Modern Infrastructure Editor-in-Chief
Published: 20 Jan 2016
There's cloud storage, there's high-performance storage, but is there really such a thing as high-performance cloud storage?
For a long time, the answer was no.
"Any time you move your infrastructure somewhere outside of your data center, there's going to be latency involved, and you run in to the speed of light problem," said Scott Sinclair, analyst with Enterprise Strategy Group in Milford, Mass. "The speed of light can only go so fast."
Those that required high-performance storage out of their cloud providers either learned to compromise, or stayed home. Increasingly though, there are emerging technological approaches that suggest that you can have your cloud storage cake and eat it too – that is, it's possible to run IO-intensive, latency-sensitive applications with some level of cloud-based infrastructure.
High-performance cloud storage could allow organizations to run demanding database applications in the cloud that have been stymied by cloud storage's limitations. It could also allow you to keep applications on-premises, but take advantage of cheap and scalable cloud storage over the wide area network. And finally, it could make it possible to run compute in the cloud that accesses storage infrastructure back in the private data center.
But unlike most storage problems, the trick to achieving high-performance cloud storage isn't just to throw more disk drives or flash at the problem, Sinclair said. When solving for the speed of light, new technologies "need to rely on a specific innovation to solve the problem," Sinclair said -- namely, colocating data very close to compute, or introducing some sort of network optimization or caching mechanism. Some solutions combine all three of these approaches. And while it's still early days, early adopters have seen promising returns.
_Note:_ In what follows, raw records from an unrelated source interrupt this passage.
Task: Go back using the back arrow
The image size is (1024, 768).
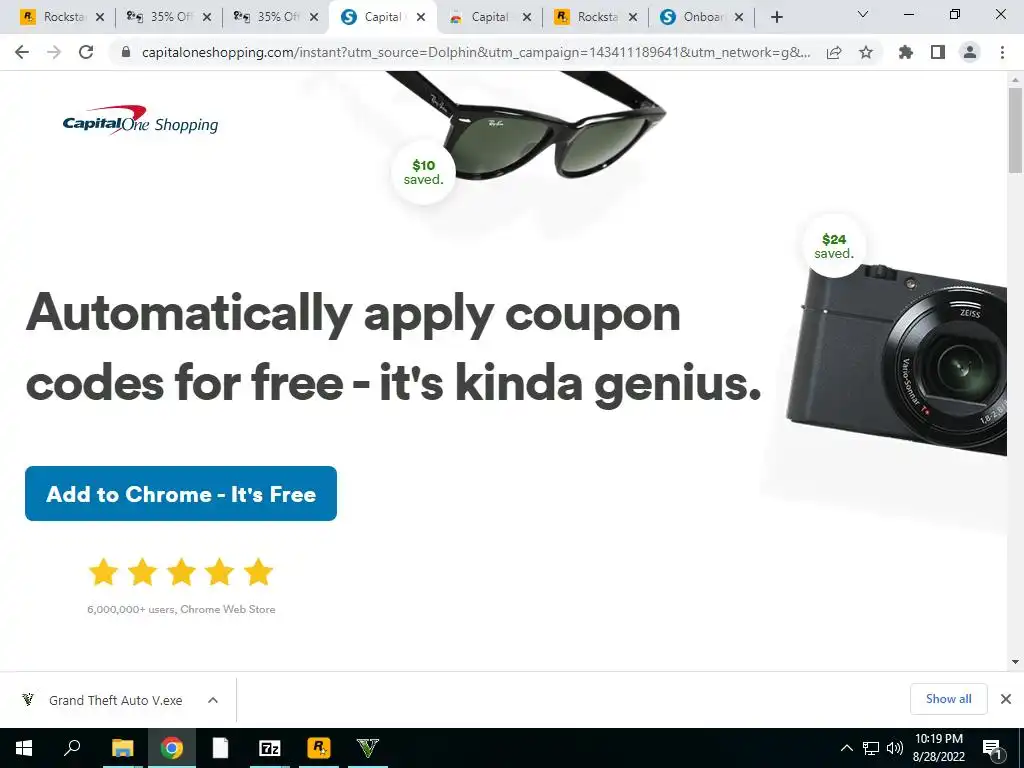Action: point(22,52)
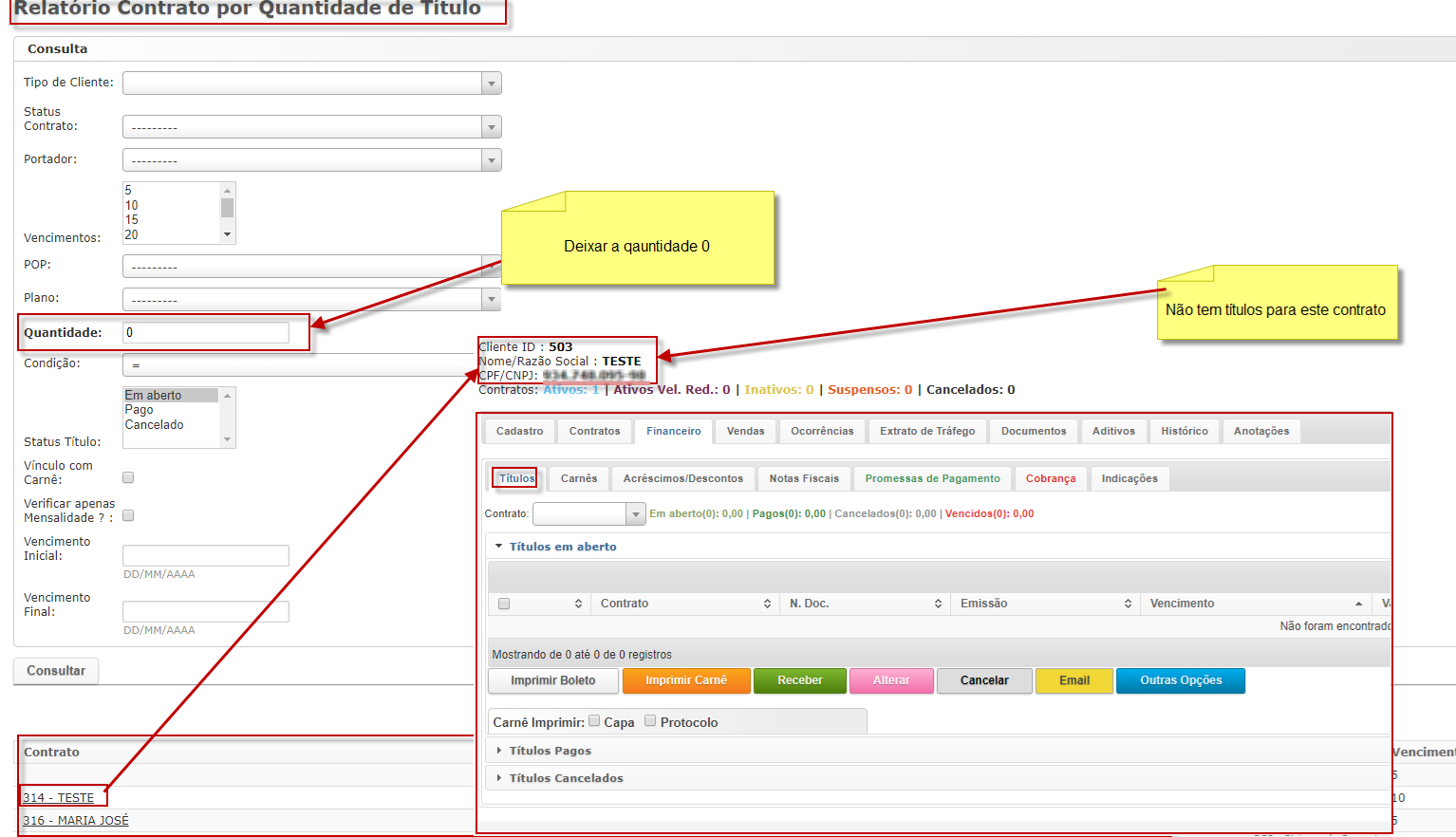Check Verificar apenas Mensalidade option
This screenshot has width=1456, height=837.
point(128,515)
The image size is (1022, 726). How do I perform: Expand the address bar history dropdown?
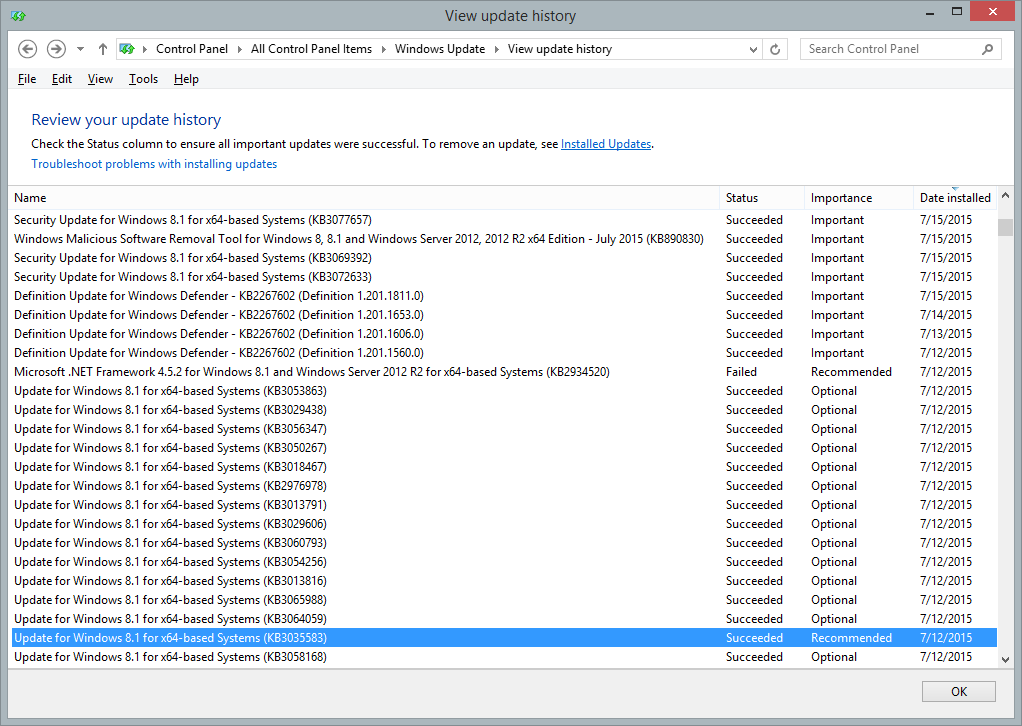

On-prem compute, cloud storage
"We used to have the mindset that storage is cheap, and if you need more storage, just go buy some more," said David Scarpello, COO at Sentinel Benefits & Financial Group, a benefits management firm in Wakefield, Mass. "Then I came to the realization that storage is not cheap, and whoever told me that was hugely mistaken."
Between purchasing extra capacity, support and maintenance, staff, backup, maintaining a data center and disaster recovery site, Sentinel pays upwards of $250,000 per year to maintain 40 TB worth of on-premises storage – over $6,000 per TB. "It's a lot," he said – and for what?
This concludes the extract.